Im Folgenden seien noch einmal zur Erinnerung die zwei wichtigsten Gründe für die Haltung des Vorstandes dargestellt.
  • Dem Pächter der Gaststätte kann keine überdurchschnittlich hohe Pacht abverlangt werden, wenn im Nebenraum "Konkurrenz" zugelassen wird. Der Verein würde mit einer derartigen Maßnahme die wirtschaftliche Existenz des Pächters grob fahrlässig gefährden und dem Verein einen hohen wirtschaftlichen Schaden zufügen. Als Folge könnte eine nicht unwesentliche Beitragserhöhung für unsere Mitglieder notwendig werden. Eine gute und berechenbare finanzielle Situation ist für den Verein wichtiger, als einzelnen Mitgliedern geringe finanzielle Erleichterungen zu verschaffen. Der Vorstand muss die Gesamtinteressen des Vereins wahrnehmen.

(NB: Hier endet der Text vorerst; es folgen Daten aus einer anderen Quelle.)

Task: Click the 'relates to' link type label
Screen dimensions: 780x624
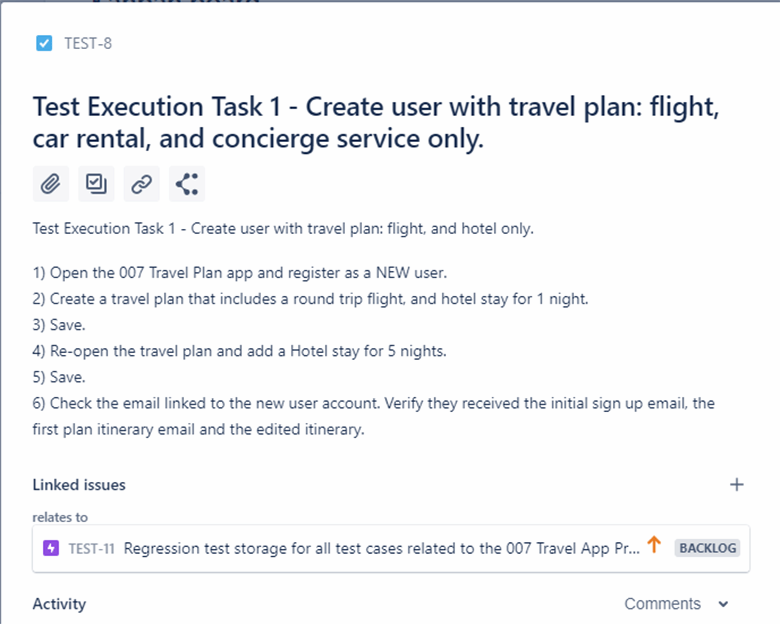Action: [60, 517]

  • Für die Selbstversorgung im Bootshaus gibt es keine geeignete Ausstattungsgrundlage am oder im Clubraum (z.B. Küche mit Wasser und Abwasserleitung). Es kann durch Nutzer nicht sichergestellt werden, dass Verunreinigungen durch eigene Speisen und Getränke sofort und ordnungsgemäß beseitigt werden.
Sollte ein neuer Mitgliederbeschluss mit dem Ziel einer Änderung des Pachtvertrages zu Stande kommen, wäre er auch nur dann zu realisieren, wenn die vertragliche Grundlage mit dem Pächter neu verhandelt werden kann. Dem Pächter wurden im Pachtvertrag entsprechende Privilegien zum Schutz seiner wirtschaftlichen Interessen eingeräumt. Dieser Vertrag hat rechtlichen Vorrang und kann nur mit einvernehmlicher Zustimmung der Vertragspartner geändert werden.
Schließlich weisen wir auf die Erfahrungen des Vereins hin, die es mit den Betreibern der Gaststätte vor 1990 gab.
Im Übrigen kann man sich die vielfach chaotischen Folgen einer anderen vertraglichen Praxis zwischen Gaststättenpächtern und Vereinen bundesweit bei anderen Vereinen ansehen. In der Branche gelten derartige Pachtverhältnisse als hoch problematisch. Dank unseres guten und eindeutigen Vertrages hat der Vorstand mit unserem Pächter keine Probleme. Aus diesem Grund haben bereits andere Schweriner Vereine an den Grundzügen dieses Vertragsmusters ihr Interesse bekundet und wesentliche Teile davon übernommen.